I look forward to seeing more innovative projects like GoFarm contributing to Singapore’s food security. At the recent Singapore Week of Innovation and Technology, Deputy Prime Minister Heng Swee Keat announced The Liveability Challenge. The Liveability Challenge is a global crowdsourcing platform that accelerates the launch of innovative solutions to combat urban challenges in cities.
Today, I am pleased to announce that the Singapore Food Agency (SFA) and Temasek are co-presenting the Food Grand Challenge as part of the 2023 iteration of The Liveability Challenge.
The Food Grand Challenge will focus on supporting disruptive circular urban agriculture and aquaculture solutions, as well as alternative protein innovations.

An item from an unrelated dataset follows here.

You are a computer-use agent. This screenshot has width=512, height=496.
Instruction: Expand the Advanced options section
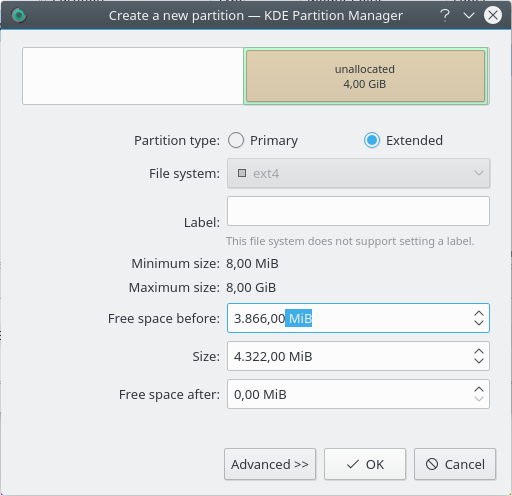click(270, 464)
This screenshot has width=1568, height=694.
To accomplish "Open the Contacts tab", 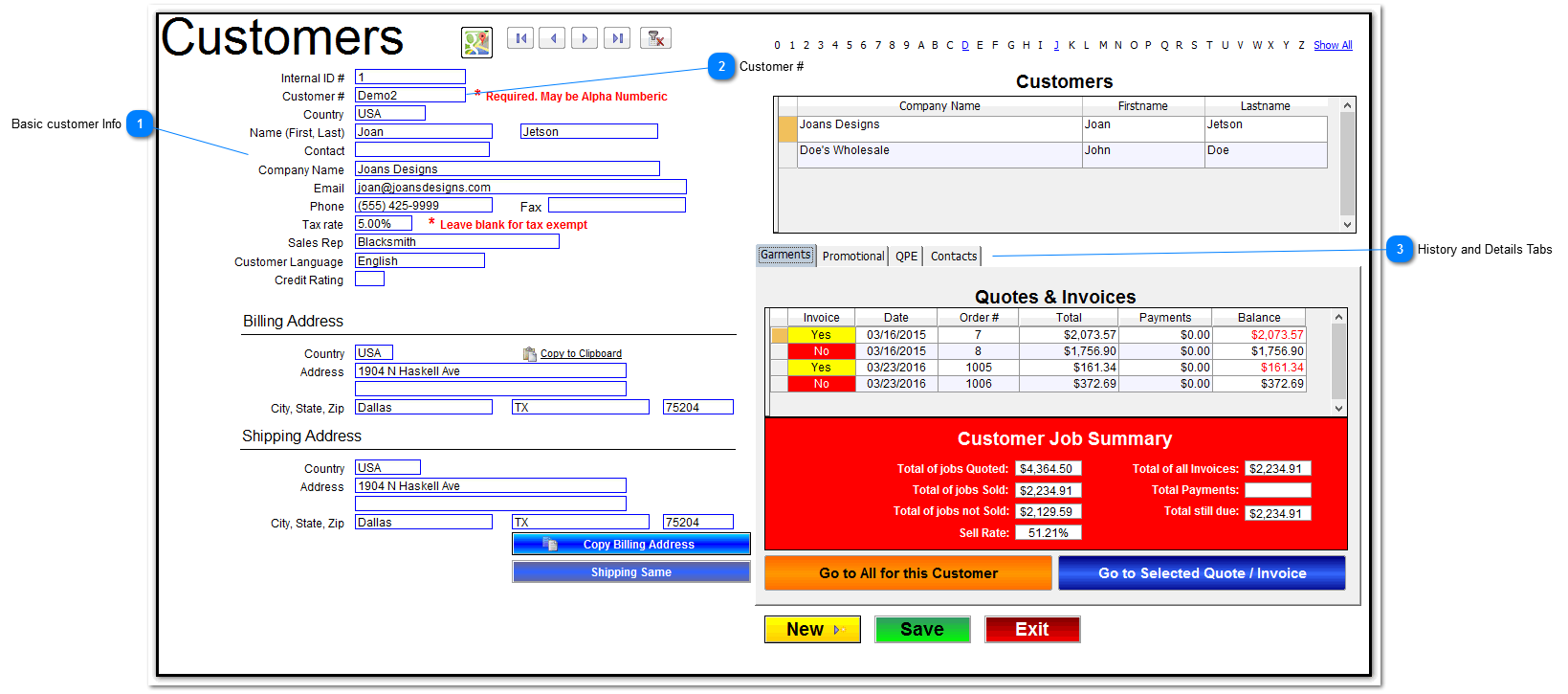I will [953, 257].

The winning solution will receive a grant of S$1 million dollars to pilot its technology and advance towards commercialisation in Singapore.
Balancing innovation and food safety
As we set our sights on becoming a food innovation hub, food safety is an essential element. Food regulatory ecosystems need to keep pace with innovations, and this is best achieved when we share knowledge and experiences. Just last week, Singapore hosted the Global Summit on Regulatory Science, an annual conference organised by the Global Coalition for Regulatory Science Research. Participants from across five continents gathered to discuss how regulatory science could address food safety concerns associated with the advances in nanotechnology, as well as their applications in food production.
A participant at the Global Summit on Regulatory Science 2022, an annual conference aimed at enhancing the translation of science into regulatory applications globally
Novel food is another area that has much potential to supplement food security. Novel food production utilises less land, smaller carbon footprint compared to conventional animal proteins. Innovations in this area are progressing rapidly. To enable innovations while regulating the safety of such foods, the Singapore Food Agency has in place the novel food regulatory framework. The framework facilitates companies producing novel food products to conduct safety assessments of their products for SFA’s review before they are permitted for sale. The guidance provided to companies is regularly updated with additional details on food safety information.
Two years ago, Singapore became the first regulatory authority to allow cultured meat to be sold. Just recently, we approved for sale food products containing Solein, a microbial protein. Solein is produced without the rearing of animals or the use of agriculture, and has the potential to complement existing proteins. It is produced by Finnish company Solar Foods with a microorganism. We will continue to work closely with the industry to balance food safety and innovation.
Achieving a secure and sustainable agri-food system in Asia will not happen overnight. It requires holistic planning, strong support, and deep collaboration from stakeholders including governments, farmers, and researchers. With climate change happening, we must act now. I hope that we will continue working together and tapping on one another’s strengths and resources.
International events like this provide a platform for the exchange of ideas, learn about the latest agri-food technologies and innovations, and build networks to develop a vibrant and sustainable food production eco-system. I wish all participants a meaningful and fruitful time, and I hope to see innovative and sustainable solutions arise from this event.
*The award of the Lim Chu Kang design consultancy tender was announced on 9 November 2022.